Another Day in My New Life



Well here I am! I have attempted to post something (anything) for a month now and the words just won’t come. He’s been gone for 46 days now. So many things race through my mind (ALL of the time). As inappropriate as it may seem, I am now thinking of a line from the movie, The Jerk. 46 days – which is 1,104 hours, which is 66,240 seconds, since I last saw you and touched you. We laughed so many times watching this movie. We were together – through thick and thin.
It seems like just yesterday. Or, does it seem like a lifetime ago?!?!?! I don’t know – I am so confused. We were talking about plans – our plans – life plans – growing old together plans. How can you be married to someone for 32 years and not know that it would end this way? That suddenly, one day, you are alone – really alone. The sun still came up, the birds flew and, by God, people were living – I mean “living” – going about their own lives. Don’t they know that he’s gone?!?!? Forever?!?!?!?

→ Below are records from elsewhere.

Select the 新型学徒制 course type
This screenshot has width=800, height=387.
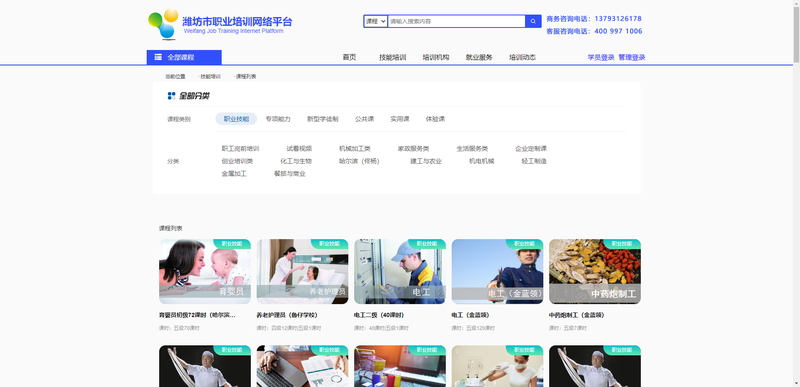point(322,119)
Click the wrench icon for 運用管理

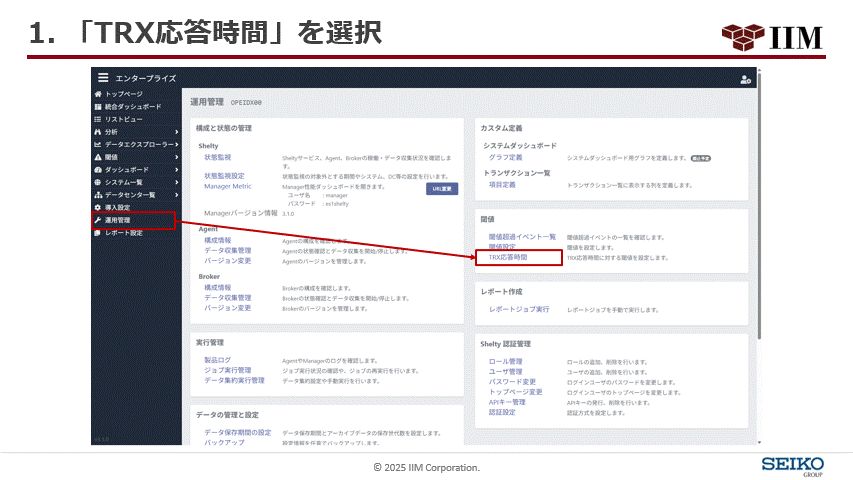(98, 220)
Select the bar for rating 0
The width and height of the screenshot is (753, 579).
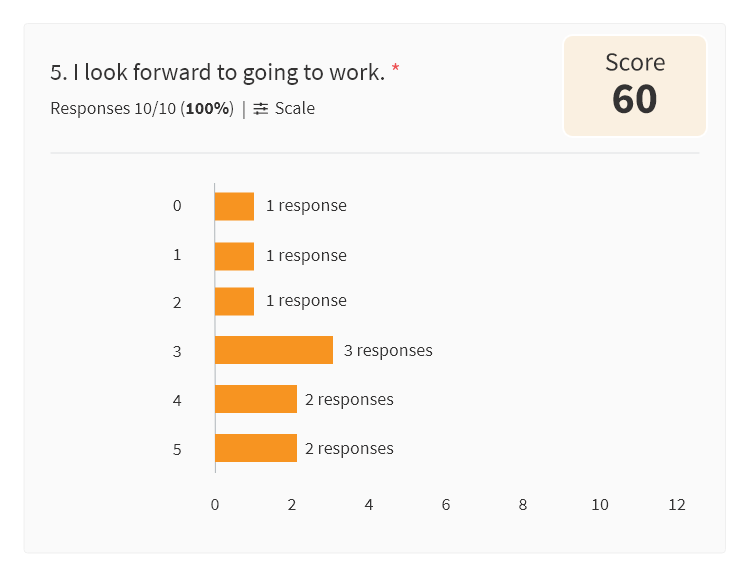[x=234, y=206]
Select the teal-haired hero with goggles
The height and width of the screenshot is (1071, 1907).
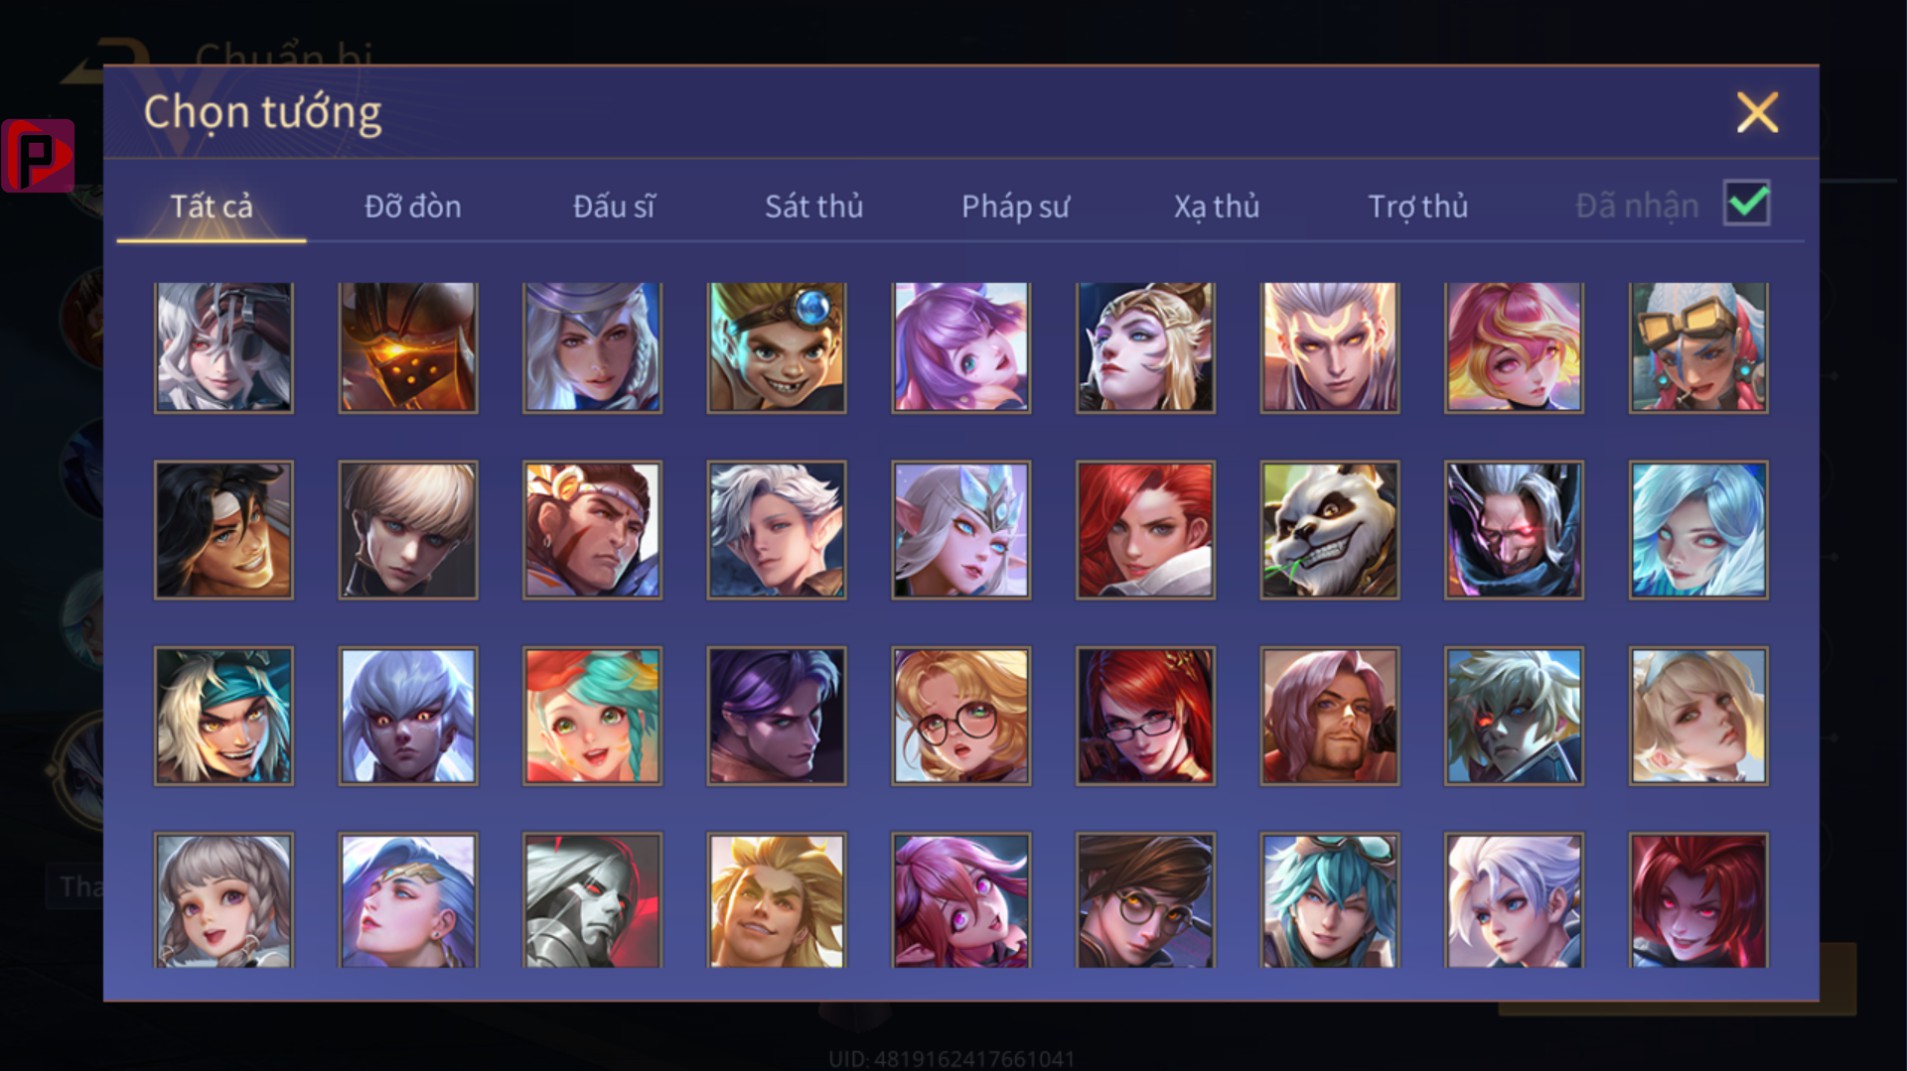[1329, 901]
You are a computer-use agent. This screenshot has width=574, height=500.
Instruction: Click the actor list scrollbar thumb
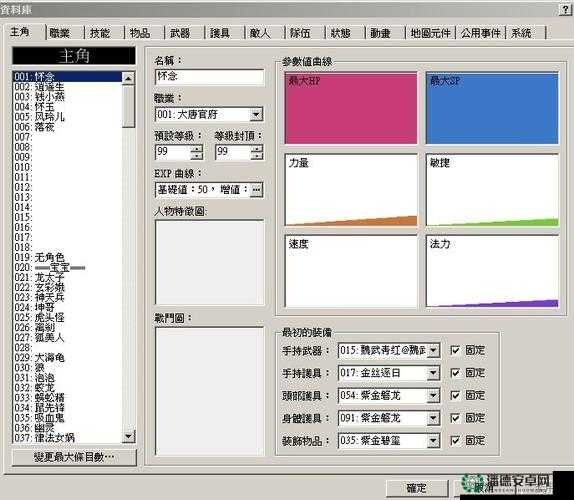pyautogui.click(x=128, y=106)
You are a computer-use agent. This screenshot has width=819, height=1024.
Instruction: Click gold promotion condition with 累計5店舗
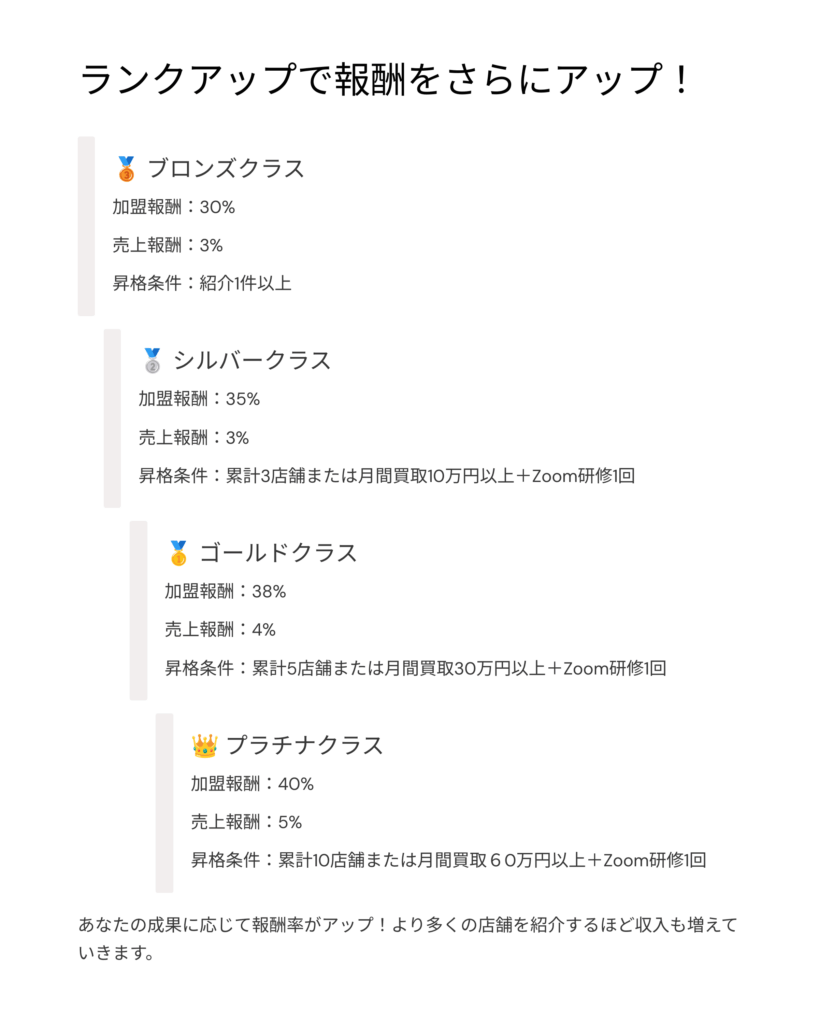coord(415,668)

Feeling down today, really down. I can honestly say that there really are good days and bad days in these past 46 days. Today was a bad day – a really bad day. I actually had someone share that they knew what I was going through. I tried to be cordial and told them “thank you”, but then they just kept sharing – their experience, their knowledge. This “talk” didn’t help it all. Actually, it really hurt – hurt bad. I would like to just crawl under a rock – not forever, just a day or two. Just until I can suck it up and appear to be the same happy person that I always appear to be. Yeah, it’s just another day in my new life . . . and I’m not liking it much today. I am anxious for tomorrow. I miss you babe - alot!